Kain und Abel

Predigt zu 1. Mose 4, 1-16 in der Evangelischen Kirchengemeinde Bonn-Holzlar am 17. September 2000, 13. Sonntag nach Trinitatis


Wenn jemand weit ausholt, bevor er zur Sache kommt, dann sagen wir: "Der fängt bei Adam und Eva an." Der Predigttext für heute fängt tatsächlich mit Adam und Eva an. Er kommt aber schnell zur Sache. Wenige Verse weiter erschlägt Kain seinen Bruder Abel.

Die Erzählung ist sehr dicht, ist hohe Dichtung. Man kann sich lange mit ihr beschäftigen, findet immer wieder Neues darin. Man ist nicht schnell fertig damit, sondern kann sich gefangen nehmen lassen, wird angeregt und bereichert.
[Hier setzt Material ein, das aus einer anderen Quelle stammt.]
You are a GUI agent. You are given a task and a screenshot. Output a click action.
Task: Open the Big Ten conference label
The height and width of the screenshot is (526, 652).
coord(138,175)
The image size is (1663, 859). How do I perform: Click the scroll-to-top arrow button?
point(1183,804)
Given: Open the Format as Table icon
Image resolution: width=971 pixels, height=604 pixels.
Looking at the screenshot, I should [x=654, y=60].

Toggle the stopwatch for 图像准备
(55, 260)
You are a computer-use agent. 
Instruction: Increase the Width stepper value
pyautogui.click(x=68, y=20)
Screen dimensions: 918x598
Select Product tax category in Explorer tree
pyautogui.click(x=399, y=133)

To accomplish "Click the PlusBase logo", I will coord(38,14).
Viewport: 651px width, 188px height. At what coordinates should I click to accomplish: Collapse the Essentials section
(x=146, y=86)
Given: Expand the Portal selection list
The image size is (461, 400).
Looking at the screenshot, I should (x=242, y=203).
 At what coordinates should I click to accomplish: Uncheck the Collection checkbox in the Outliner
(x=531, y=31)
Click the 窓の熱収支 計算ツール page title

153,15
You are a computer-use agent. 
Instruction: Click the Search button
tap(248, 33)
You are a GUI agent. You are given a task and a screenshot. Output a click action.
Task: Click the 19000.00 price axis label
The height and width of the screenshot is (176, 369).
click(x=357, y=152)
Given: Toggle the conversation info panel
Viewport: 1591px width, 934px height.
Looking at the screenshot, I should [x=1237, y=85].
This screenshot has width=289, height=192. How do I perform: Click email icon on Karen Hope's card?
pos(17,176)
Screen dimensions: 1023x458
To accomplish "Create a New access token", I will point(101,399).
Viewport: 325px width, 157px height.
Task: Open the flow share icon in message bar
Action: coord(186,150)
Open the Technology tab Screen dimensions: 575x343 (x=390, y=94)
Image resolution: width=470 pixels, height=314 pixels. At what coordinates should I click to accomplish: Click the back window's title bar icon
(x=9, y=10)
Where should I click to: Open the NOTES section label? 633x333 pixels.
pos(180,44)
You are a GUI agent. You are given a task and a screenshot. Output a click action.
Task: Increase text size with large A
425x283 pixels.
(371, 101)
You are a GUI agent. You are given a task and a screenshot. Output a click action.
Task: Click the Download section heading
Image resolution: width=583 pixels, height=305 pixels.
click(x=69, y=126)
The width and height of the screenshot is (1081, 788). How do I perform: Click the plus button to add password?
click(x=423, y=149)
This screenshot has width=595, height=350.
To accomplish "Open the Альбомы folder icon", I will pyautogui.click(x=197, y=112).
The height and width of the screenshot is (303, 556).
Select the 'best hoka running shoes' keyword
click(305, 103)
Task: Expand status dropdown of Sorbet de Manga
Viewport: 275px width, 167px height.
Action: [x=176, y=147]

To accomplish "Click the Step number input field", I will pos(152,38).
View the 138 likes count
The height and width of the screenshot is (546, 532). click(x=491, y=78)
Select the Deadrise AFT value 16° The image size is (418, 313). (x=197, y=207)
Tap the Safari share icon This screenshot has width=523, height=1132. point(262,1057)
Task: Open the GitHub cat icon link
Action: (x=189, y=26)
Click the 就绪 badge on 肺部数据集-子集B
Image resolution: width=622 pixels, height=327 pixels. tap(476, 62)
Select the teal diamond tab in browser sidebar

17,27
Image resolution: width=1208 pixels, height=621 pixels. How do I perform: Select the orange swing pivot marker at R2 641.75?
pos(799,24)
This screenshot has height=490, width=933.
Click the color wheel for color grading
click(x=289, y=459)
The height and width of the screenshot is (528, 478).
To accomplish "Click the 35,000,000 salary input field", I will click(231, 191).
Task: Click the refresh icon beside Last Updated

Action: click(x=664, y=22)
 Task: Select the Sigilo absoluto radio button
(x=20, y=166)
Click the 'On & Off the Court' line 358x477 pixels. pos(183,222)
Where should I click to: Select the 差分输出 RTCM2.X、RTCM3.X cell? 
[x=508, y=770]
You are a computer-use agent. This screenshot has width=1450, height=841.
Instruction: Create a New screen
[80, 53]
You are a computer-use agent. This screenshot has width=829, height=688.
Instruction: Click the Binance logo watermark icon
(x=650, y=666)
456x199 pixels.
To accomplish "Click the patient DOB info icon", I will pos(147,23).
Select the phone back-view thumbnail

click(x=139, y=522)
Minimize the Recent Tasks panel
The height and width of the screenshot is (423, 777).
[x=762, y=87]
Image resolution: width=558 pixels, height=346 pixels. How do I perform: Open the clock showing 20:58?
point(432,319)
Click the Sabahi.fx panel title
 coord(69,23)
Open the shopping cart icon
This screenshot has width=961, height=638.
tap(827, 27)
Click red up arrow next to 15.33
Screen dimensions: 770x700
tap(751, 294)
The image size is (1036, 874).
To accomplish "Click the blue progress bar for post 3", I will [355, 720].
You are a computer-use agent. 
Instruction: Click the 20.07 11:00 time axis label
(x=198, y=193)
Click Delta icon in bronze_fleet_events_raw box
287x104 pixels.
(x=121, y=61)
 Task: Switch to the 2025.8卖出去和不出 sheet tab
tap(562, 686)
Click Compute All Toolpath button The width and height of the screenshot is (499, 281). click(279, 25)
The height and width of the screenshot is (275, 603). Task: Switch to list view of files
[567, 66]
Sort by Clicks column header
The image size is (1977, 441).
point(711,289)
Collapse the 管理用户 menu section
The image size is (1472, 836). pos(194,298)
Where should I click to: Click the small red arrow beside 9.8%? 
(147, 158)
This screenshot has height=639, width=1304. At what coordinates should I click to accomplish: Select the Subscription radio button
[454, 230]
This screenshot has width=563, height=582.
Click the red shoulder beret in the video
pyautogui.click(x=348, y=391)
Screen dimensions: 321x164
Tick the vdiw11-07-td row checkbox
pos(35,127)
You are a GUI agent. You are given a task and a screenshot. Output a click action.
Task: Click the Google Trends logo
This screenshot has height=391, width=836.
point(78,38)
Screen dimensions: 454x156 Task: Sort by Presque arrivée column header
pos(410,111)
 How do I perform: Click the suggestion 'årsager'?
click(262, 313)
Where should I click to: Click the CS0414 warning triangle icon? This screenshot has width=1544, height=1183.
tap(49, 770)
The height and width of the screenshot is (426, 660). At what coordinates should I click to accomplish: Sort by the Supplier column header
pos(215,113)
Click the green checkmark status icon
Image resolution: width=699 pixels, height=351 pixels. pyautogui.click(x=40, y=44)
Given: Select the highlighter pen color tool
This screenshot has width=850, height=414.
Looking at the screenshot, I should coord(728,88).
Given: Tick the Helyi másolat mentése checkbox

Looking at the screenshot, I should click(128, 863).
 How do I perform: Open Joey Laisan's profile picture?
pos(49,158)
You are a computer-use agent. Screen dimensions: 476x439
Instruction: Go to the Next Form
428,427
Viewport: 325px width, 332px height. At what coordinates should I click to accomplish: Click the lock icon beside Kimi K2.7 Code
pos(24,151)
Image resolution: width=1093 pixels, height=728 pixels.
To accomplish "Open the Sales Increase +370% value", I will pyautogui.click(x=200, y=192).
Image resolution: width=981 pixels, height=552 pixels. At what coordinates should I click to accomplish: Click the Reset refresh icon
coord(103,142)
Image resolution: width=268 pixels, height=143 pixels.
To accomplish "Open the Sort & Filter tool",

Viele haben über diese Geschichte geschrieben.

Die Erzählung von Kain und Abel regt zu immer neuen Fragen an, und damit meine ich nicht die scheinbaren und vordergründigen Unstimmigkeiten, sondern die Tiefe der Erzählung.

Was ist diese Tiefe? Die Geschichte von Kain und Abel erläutert, wie das Leben manchmal läuft. Diese kurze Erzählung will uns beschreiben, wie die Welt ist, sie ist ein Modell. Sie ist in diesem Sinne eine mythische Erzählung.

Manches Wichtige in der Geschichte kann man aber erst dann erkennen, wenn man die Bedeutung der Namen "Kain" und "Abel" beachtet und auch die Berufe dieser beiden Männer.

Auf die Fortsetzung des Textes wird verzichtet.